Ching Ming Festival = Tomb Sweeping Day

April 2nd is Ching Ming Festival.

It is also known as the Tomb Sweeping Day which is similar to Christians All Souls Day.

burning joss sticks by pixabay
burning joss sticks by pixabay

This is a special event that all Chinese families.

It falls on the 3rd month of the Chinese Lunar calendar ( February is the 1st month where Chinese New Year was celebrated).
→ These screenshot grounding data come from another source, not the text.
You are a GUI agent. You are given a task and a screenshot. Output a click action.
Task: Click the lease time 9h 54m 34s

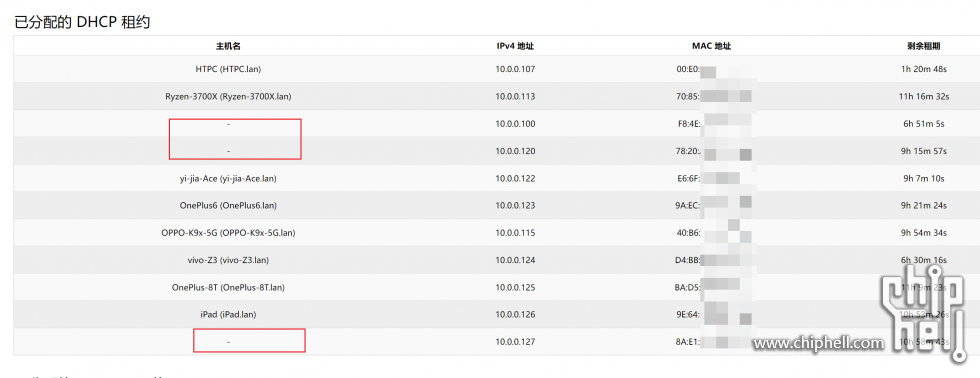pyautogui.click(x=924, y=233)
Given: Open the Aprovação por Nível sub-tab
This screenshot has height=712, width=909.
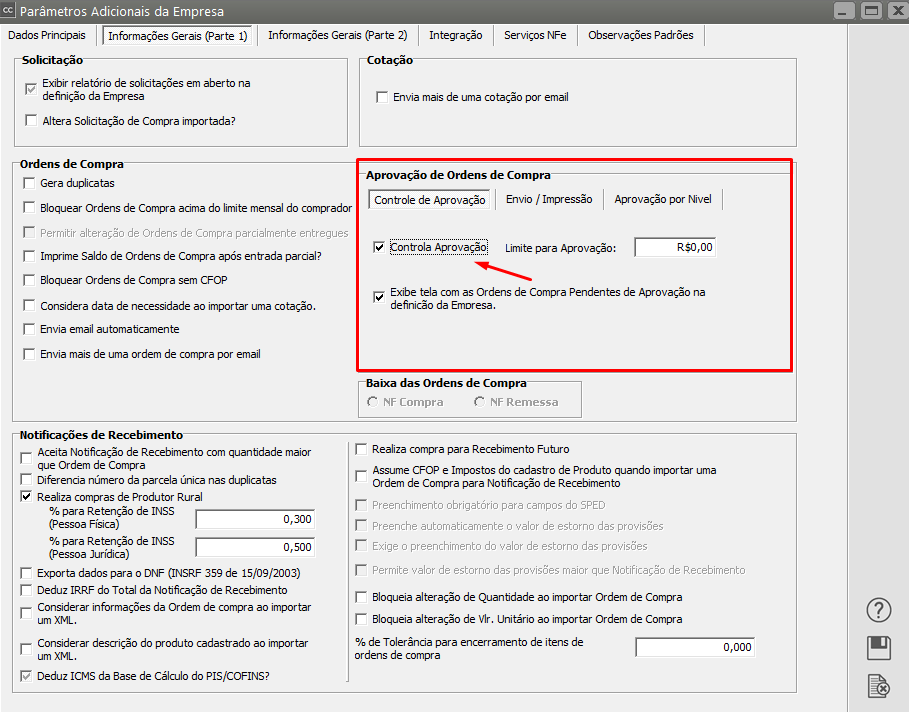Looking at the screenshot, I should 663,199.
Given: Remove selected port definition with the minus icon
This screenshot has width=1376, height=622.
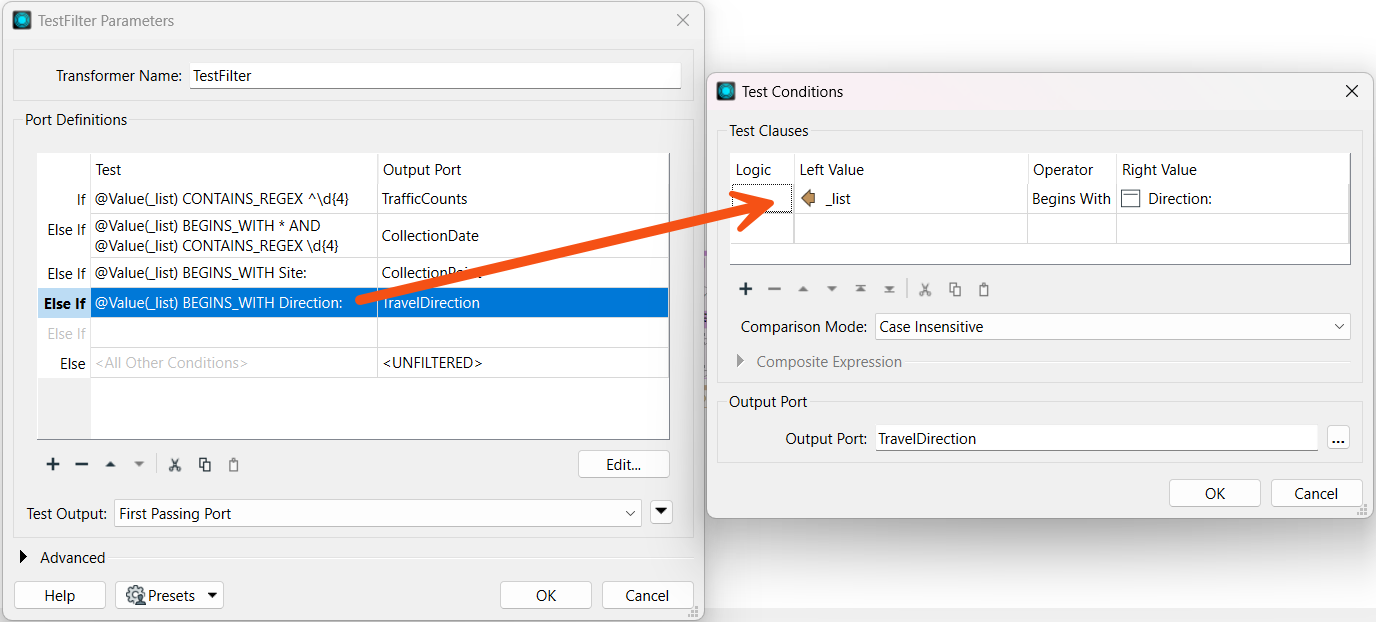Looking at the screenshot, I should pos(82,464).
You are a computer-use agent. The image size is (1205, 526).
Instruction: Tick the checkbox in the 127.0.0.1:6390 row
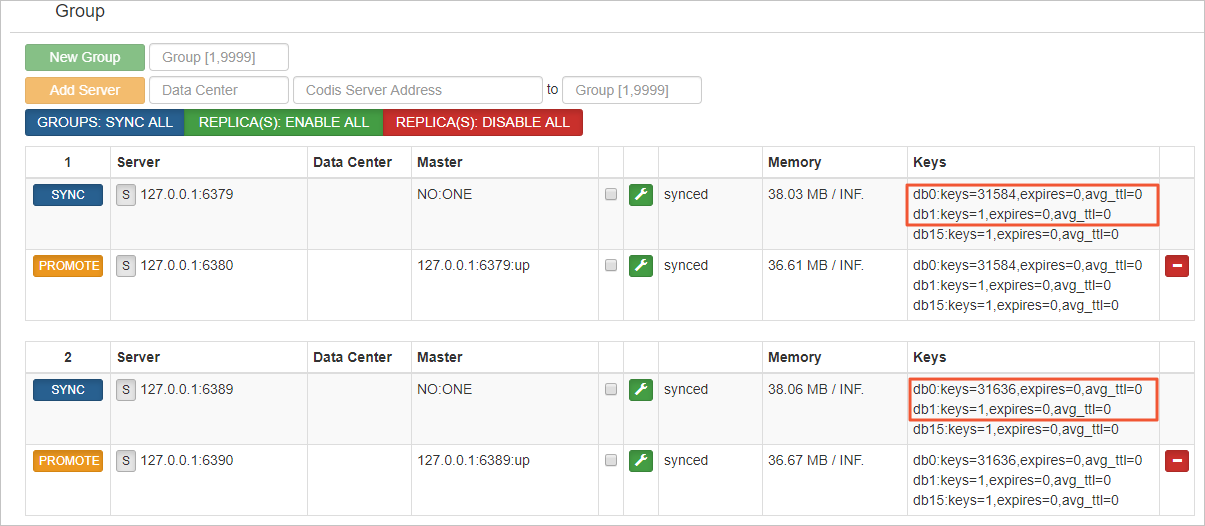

This is the day where my mother in law and her adult children plus grandchildren would visit our deceased father-in-law and grandparents in law at the cemeteries. ( 2 different locations )

 

the place where we can burn the effigies, money paper by peachpurple
the place where we can burn the effigies, money paper by peachpurple

 

Schedule practiced every Ching Ming

Wake up time: 6am

Reach at cemetery : 7am-7.30am

Prayer time: 8am 

Things to do: 

Everyone has to do a task for our ancestors.

  1. Tidy the headstones
  2. Remove the tall weeds and grass
  3. Light up the incense
  4. Burnt money paper
  5. Burnt effigies that resemble cars. clothes, necessities items,  motorbikes, cellphones, sandals, etc.
  6. While burning the money paper, we had to shout “huat ah !” which means “PROSPERITY”- help us to get rich
  7. Place real edible food in front of the tombstone in order to allow the deceased member to “consume” the food first as an honor and respect. ( had to wait at least 1 hour )
  8. Food displayed are steamed bao ( means to win ), roast pork or chicken ( means every meal we will have meaty food), dumplings ( to replace rice- means our rice bowl- source of income) and cakes or sweets ( means  happiness )
  9. After 1 hour, we had to pray to the deceased member starting from the eldest son/daughter, followed by the 2nd and 3rd, so on and so forth until the youngest grandchild.
  10. Each member had to hold 3 burning joss tick, clasp both hands together, kneel down and speak softly or in the heart, bow down 3 times.
  11. When everything is done, the food is shared among ourselves, either we can take the food home to heat up or consume there with ashes and dirt on the food we had prayed.
  12. Make sure all the trash are cleaned up before leaving the site.
heel money or money paper by peachpurple
heel money or money paper by peachpurple

 

Serving cold baos to our ancestors by peachpurple
Serving cold baos to our ancestors by peachpurple

The only disadvantage is the hot, steamy, weather. It is usually hot, dry and sweaty when the sun comes out at 8..30am in the morning.

By the time we finished the prayer and eating, it would be around 11am.

That is when my son gets very temperamental and shows tantrums. He can’t stand sweating under the hot sun.

I did tried to shelter him with a big umbrella but without any wind blowing, he sweats profusely.